Aggregation of multi-item measures

Where a survey includes more than one question about subjective well-being, a key reporting decision for data producers will be whether to report responses to each question separately, or alternatively to aggregate some questions into broader multi-item measures. Single-item life evaluation questions are most often reported as stand-alone headline measures.12 However, in addition to the single-item life evaluation primary indicator, the suite of question modules proposed in Chapter 3 also includes several multi-item measures intended to capture evaluative, affective (or hedonic), eudaimonic and domain- specific aspects of subjective well-being.

Although there may be value in looking at responses to individual questions or scale items in more detailed analyses, it is desirable to summarise longer multi-item measures, particularly for the purposes of reporting outcomes to the general public. Furthermore, summing responses across multiple items should generally produce more reliable estimates of subjective phenomena, reducing some of the impact of random measurement error on mean scores - such as may result from problems with question wording, comprehension and interpretation or bias associated with a single item.
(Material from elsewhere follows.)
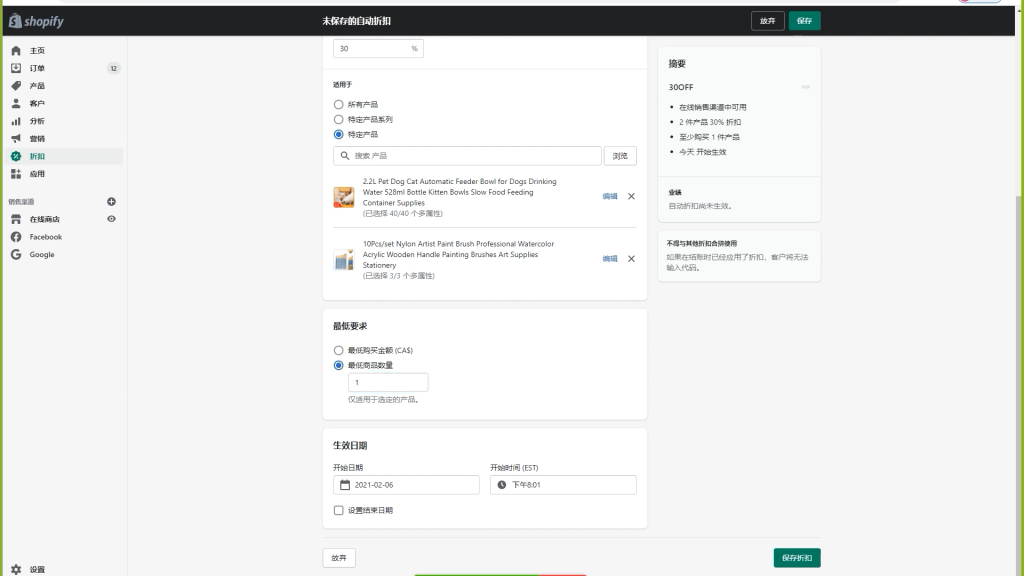Click 保存折扣 save discount button
This screenshot has height=576, width=1024.
pos(796,558)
However, whilst summing responses across different life evaluation questions should pose relatively few problems, affect and eudaimonia are by nature more multidimensional constructs, and thus there is a greater risk of information loss when data are aggregated.

Box 4.3. Distribution of subjective well-being among OECD and emerging countries

(OECD, 2011a)

In How’s Life?, the OECD used the gap between the 10th and 90th percentiles as a measure of distribution (the “90/10 gap”). Conceptually similar to the interquartile range, the 90/10 gap was used because the clustered nature of life satisfaction responses meant that the interquartile range provided little to distinguish between countries.
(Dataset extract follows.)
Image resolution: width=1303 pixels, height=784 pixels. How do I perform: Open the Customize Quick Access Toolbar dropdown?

Figure 4.3. Inequality in life satisfaction in OECD and emerging economies, 2010

Point difference between the 90th percentile and the 10th percentile

Source: GallupWorld Poll data, reported in How's Life? (OECD, 2011a).

Options for aggregation, specific to each scale, include:

  • • Positive and negative affect: Where several items are used to examine experienced affect, most scales are designed such that one can calculate positive and negative affect subtotals for each respondent, summarising across items of similar valence. For example, in the core affect measure proposed in Module A of Chapter 3, positive affect is calculated as the average score (excluding missing values) for questions on “enjoyment” and “calm”, and negative affect is calculated as the average score for questions on “worry” and “sadness”. As with any summary measure, this risks some degree of data loss, particularly where affect dimensions can be factored into one or more sub-dimensions - for example, the high-arousal/low-arousal dimensions identified in the Circumplex model of mood (Russell, 1980; Russell, Lewicka and Niit, 1989; Larsen and Fredrickson, 1999). However, for the purposes of high-level monitoring of affect, examining summary measures will be more feasible than looking at each affect item individually, and the increased reliability of multi-item scales will be advantageous.
  • Affect balance: Positive and negative affect measures can be further summarised into a single “affect balance” score for each respondent by subtracting the mean average negative affect score from the mean average positive affect score. This can then in turn be reported as either a mean score (positive minus negative affect) or as a proportion of the population with net positive affect overall.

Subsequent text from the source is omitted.